Friday, September 28, 2007

CIBC World Markets Will Have Weaker Q4 2007 Results

  
The Toronto Star, Rita Trichur, 28 September 2007

Canadian Imperial Bank of Commerce says tough market conditions are weighing on its World Markets business and warned the division's fourth-quarter results will be weaker than levels achieved earlier this year prior to the full-scale meltdown in U.S. subprime residential mortgages.

CIBC World Markets, the bank's wholesale and corporate banking arm, has already taken $290 million in mark-to-market writedowns in securities related to the U.S. residential mortgage market during the third quarter.

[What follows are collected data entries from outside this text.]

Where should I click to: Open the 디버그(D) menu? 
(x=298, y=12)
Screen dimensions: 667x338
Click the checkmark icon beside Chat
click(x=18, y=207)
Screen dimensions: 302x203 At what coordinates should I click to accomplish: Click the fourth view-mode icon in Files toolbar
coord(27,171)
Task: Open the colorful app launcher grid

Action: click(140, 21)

Millions more in writedowns are expected in the current quarter as the bank continues its market-value assessment of its collateralized debt obligations and residential mortgage-backed securities, which are investments related to U.S. subprime mortgages.

That mark-to-market process determines the current market price for those securities versus their previously assigned book value.

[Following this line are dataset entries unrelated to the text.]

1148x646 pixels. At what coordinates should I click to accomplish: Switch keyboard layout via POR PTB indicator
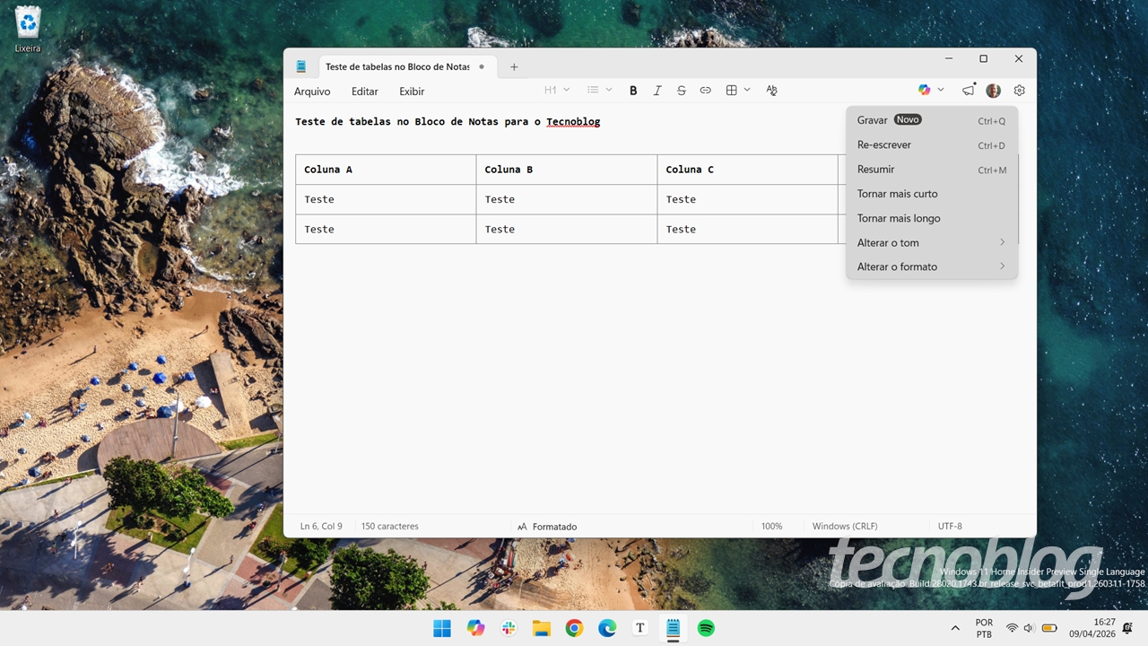click(983, 628)
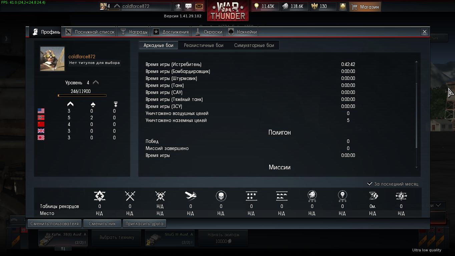Select the 'Реалистичные бои' mode
Screen dimensions: 455x256
pos(203,45)
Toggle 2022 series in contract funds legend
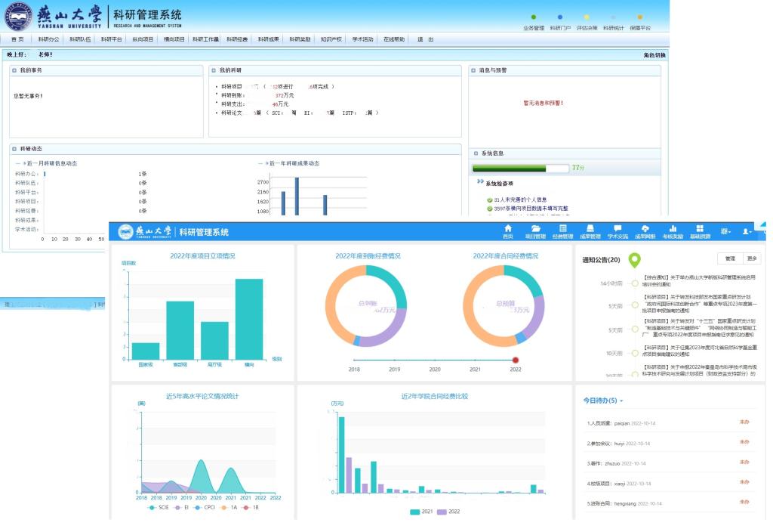Image resolution: width=773 pixels, height=529 pixels. [448, 512]
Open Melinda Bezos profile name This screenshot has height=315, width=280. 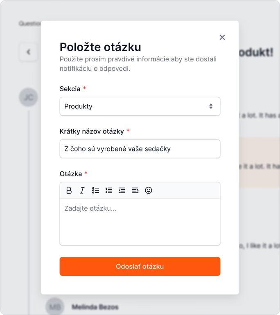click(95, 306)

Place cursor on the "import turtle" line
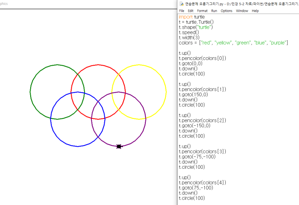192,17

CEO Gerald McCaughey said at an investor conference in Mont-Tremblant, Que., yesterday that "market and industry conditions are challenging and our fourth-quarter results are not likely to match the strength in the World Markets business that we have seen in the earlier parts of 2007."

CIBC has previously stated that its "target business mix" is to invest 25 to 35 per cent of its capital in its wholesale business. Last March, McCaughey told investors at the bank's annual meeting that CIBC had "room" to provide additional capital to its World Markets division and improve its productivity.

But yesterday, McCaughey cast a more sombre outlook vis-à-vis those previously stated scorecard objectives: "Currently, we are at 24 per cent and, given the more difficult market conditions, we do intend to remain near the low end of our range at this time."

Last month, CIBC revealed its exposure to troubled subprime mortgages though collateralized debt obligations and residential mortgage-backed securities was about $1 billion (U.S.).

Executives also estimated the bank would take another $90 million in markdowns for August based on preliminary data. Those further markdowns for August could reduce the bank's per share fourth-quarter earnings by an estimated 18 cents (Canadian), according to RBC Capital Markets.

Analysts have also warned that more fallout is possible if U.S. subprime securities continue to undergo price erosion. McCaughey gave no further hints yesterday about the expected value of CIBC's investments in subprime-related securities for the fourth quarter. He conceded, however, the securities have ended up being "riskier" than originally thought despite their high credit ratings.

"The volatility that we've experienced and the fact that we ended up with large holdings and a large writedown is not something that we would like to have on an ongoing basis," McCaughey said. "We're trying to dampen volatility and so we are examining how we can look through this type of thing in the future."

CIBC is not the only bank re-evaluating its risk exposure. The Bank of Montreal, too, has learned lessons from its mounting commodity-trading losses, which have already had an impact of $829 million before taxes so far this year.

The losses mostly occurred from natural gas trading involving New York-based brokerage Optionable Inc. and are now being scrutinized by regulators and law enforcement officials.

Karen Maidment, BMO's chief financial and administrative officer, said at the same conference the bank is continuing its enterprise-wide review of risk management practices: "We're changing a lot of monitoring and limits and measures and things like that to ensure that we stay within the risk profile."

BMO's exposure on its commodity book is about $11 billion and it plans to work it down over the next two quarters. And while analysts have warned of more trading losses, Maidment said the bulk of the losses have already been incurred.